(Listed records)

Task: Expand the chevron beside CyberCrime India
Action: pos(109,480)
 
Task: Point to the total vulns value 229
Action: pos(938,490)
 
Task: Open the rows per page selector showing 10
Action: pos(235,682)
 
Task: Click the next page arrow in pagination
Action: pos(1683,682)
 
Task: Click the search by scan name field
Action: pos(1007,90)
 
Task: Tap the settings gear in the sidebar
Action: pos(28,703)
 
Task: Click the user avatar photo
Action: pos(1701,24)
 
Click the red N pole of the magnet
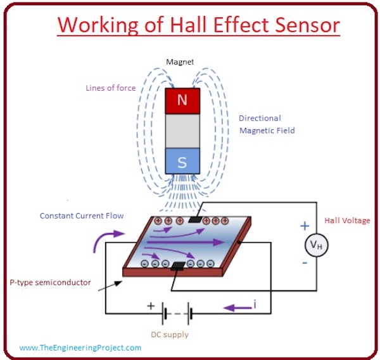182,100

(What is asked) Copy every line of the records above verbatim, omitting the pictures.

(Task answer)
Task: Expand the chevron beside CyberCrime India
Action: pos(109,480)
 
Task: Point to the total vulns value 229
Action: pos(938,490)
 
Task: Open the rows per page selector showing 10
Action: pos(235,682)
 
Task: Click the next page arrow in pagination
Action: pos(1683,682)
 
Task: Click the search by scan name field
Action: pos(1007,90)
 
Task: Tap the settings gear in the sidebar
Action: pos(28,703)
 
Task: Click the user avatar photo
Action: pos(1701,24)
 
Click the red N pole of the magnet
182,100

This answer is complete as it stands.